Relations
Supported from v4.0
Indexing and searching relations will be supported from BlackLab 4.0 (and current development snapshots).
BlackLab can index relations (such as dependency relations), allowing for a whole new class of queries on your corpus.
Indexing relations can be done using the built-in conll-u
DocIndexer, or by implementing your own DocIndexer, but the
recommended way is to index from XML input files using standoffAnnotations
.
<doc>
<s xml:id="s1">
<w xml:id="w1">I</w>
<w xml:id="w2">support</w>
<w xml:id="w3">the</w>
<w join="right" xml:id="w4">amendment</w>
<pc xml:id="w5">.</pc>
<linkGrp targFunc="head argument" type="UD-SYN">
<link ana="ud-syn:nsubj" target="#w2 #w1"/>
<link ana="ud-syn:root" target="#s1 #w2"/>
<link ana="ud-syn:det" target="#w4 #w3"/>
<link ana="ud-syn:obj" target="#w2 #w4"/>
<link ana="ud-syn:punct" target="#w2 #w5"/>
</linkGrp>
</s>
</doc>
You can use this configuration:
documentPath: //doc
processor: saxon # required to index relations
namespaces:
xml: http://www.w3.org/XML/1998/namespace
annotatedFields:
contents:
# Both <w/> and <pc/> tags should be indexed as separate token positions
wordPath: .//w|.//pc
# If specified, the token position for each id will be saved,
# so you can index standoff annotations referring to this id later.
tokenIdPath: "@xml:id"
annotations:
- name: word # First annotation becomes the main annotation
valuePath: .
sensitivity: sensitive_insensitive
standoffAnnotations:
- path: .//linkGrp[@targFunc='head argument']/link
type: relation
relationClass: dep # the class of relation we're indexing here
valuePath: "replace(@ana, 'ud-syn:', '')" # relation type
# Note that we make sure the root relation is indexed without a source,
# which is required in BlackLab.
sourcePath: "if (./@ana = 'ud-syn:root') then '' else replace(./@target, '^#(.+) .+$', '$1')"

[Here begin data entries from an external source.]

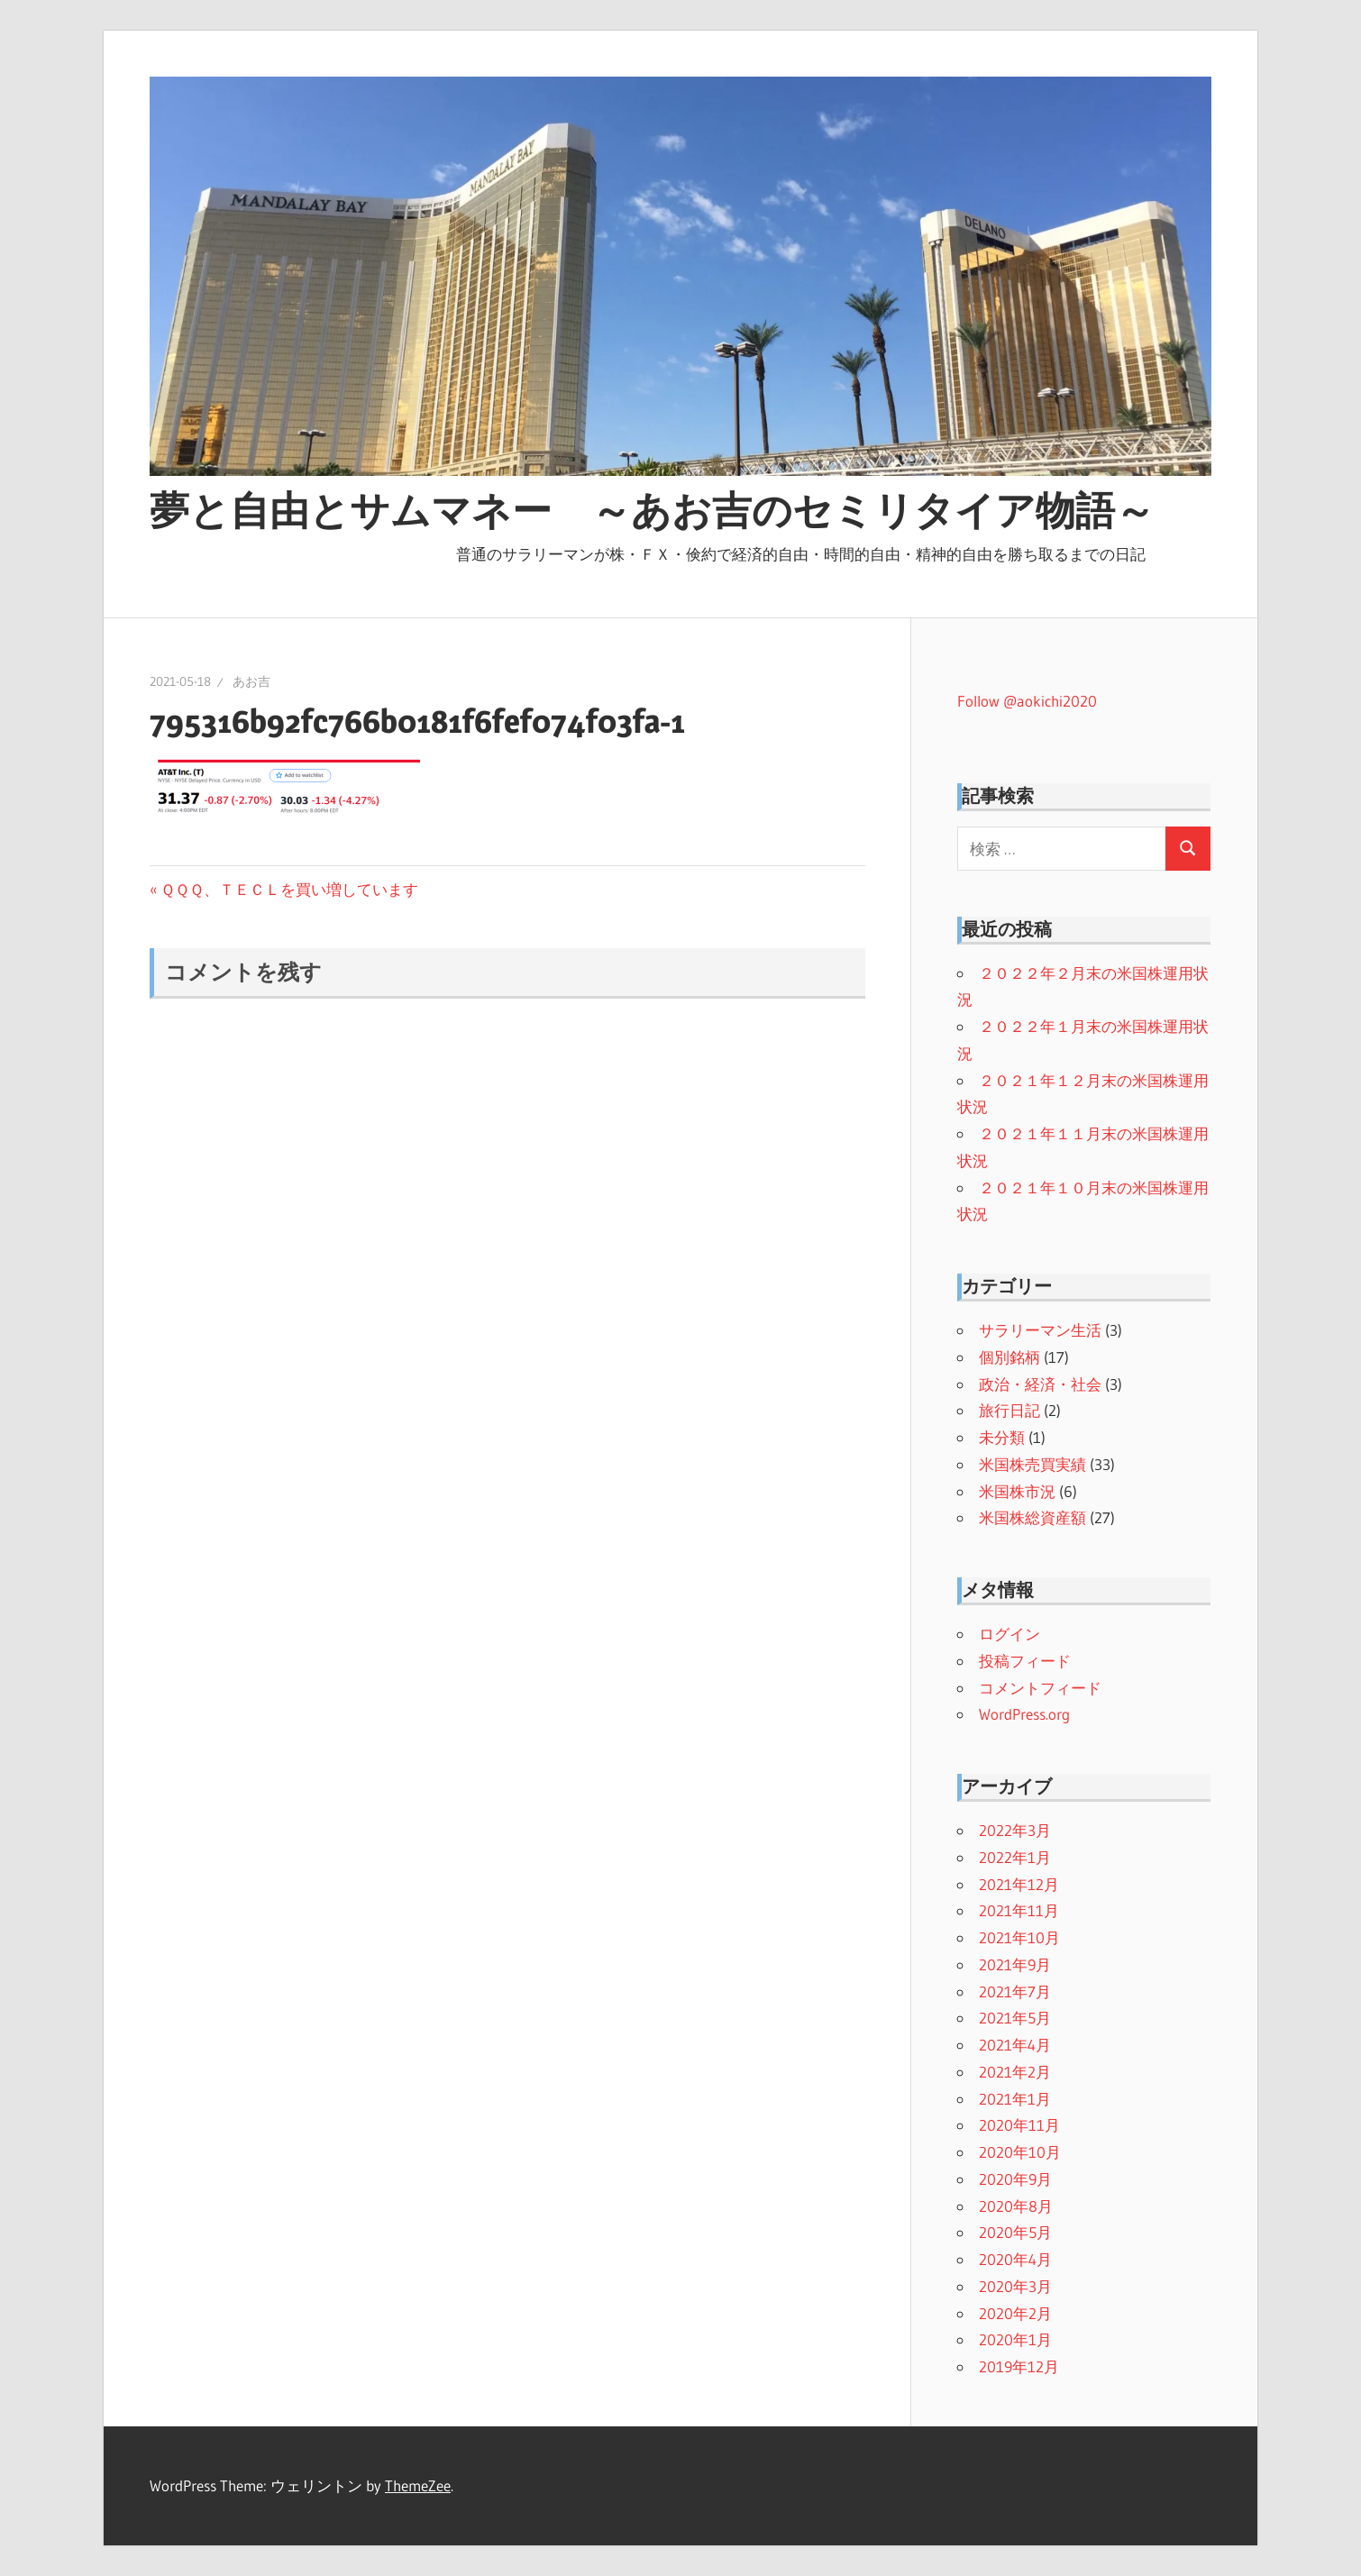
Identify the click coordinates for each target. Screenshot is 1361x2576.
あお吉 (251, 681)
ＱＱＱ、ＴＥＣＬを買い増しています (289, 889)
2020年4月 (1015, 2259)
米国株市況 (1017, 1491)
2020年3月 (1015, 2286)
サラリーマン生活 (1040, 1329)
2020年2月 (1015, 2313)
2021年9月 (1015, 1964)
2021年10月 (1019, 1937)
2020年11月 (1019, 2124)
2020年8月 (1016, 2206)
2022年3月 (1015, 1830)
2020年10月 (1020, 2151)
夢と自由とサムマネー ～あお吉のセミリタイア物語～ (652, 510)
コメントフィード (1040, 1687)
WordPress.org (1024, 1713)
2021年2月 (1015, 2071)
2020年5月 (1015, 2232)
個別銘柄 (1009, 1356)
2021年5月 (1015, 2017)
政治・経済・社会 (1040, 1384)
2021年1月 (1015, 2098)
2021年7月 (1015, 1991)
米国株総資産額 (1032, 1517)
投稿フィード (1025, 1660)
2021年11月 (1019, 1910)
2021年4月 (1015, 2044)
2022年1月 (1015, 1857)
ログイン (1009, 1633)
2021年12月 (1019, 1884)
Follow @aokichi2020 (1027, 700)
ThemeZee (418, 2485)
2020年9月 (1015, 2179)
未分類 (1002, 1437)
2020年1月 (1015, 2339)
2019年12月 (1019, 2366)
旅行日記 (1009, 1410)
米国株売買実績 (1032, 1464)
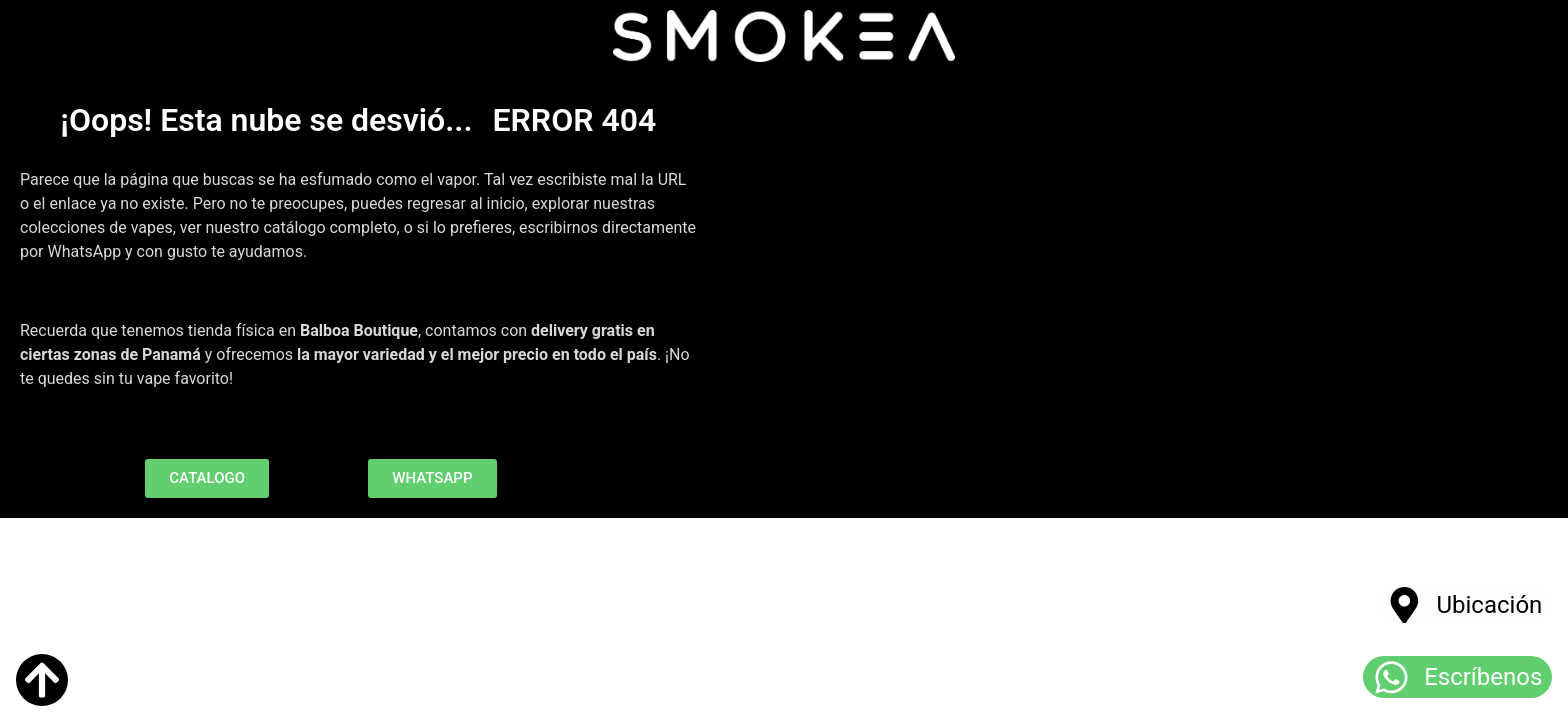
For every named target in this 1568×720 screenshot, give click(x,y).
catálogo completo (329, 227)
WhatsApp (85, 251)
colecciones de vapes (96, 227)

targetPath: "replace(./@target, '^.+ #(.+)$', '$1')"
The above would allow you to search for _ -nsubj-> "I"
to find "I support", with the relation information captured. See Relations querying.
A note about the relationClass
setting: you should declare the type of relation you're indexing here, using a short (i.e. 3-letter) code. By convention, dependency relations should use dep
. BlackLab Frontend can use this information to display relations in a more user-friendly way, i.e. referring to the head and dependent of the dependency relation instead of the more generic source and target.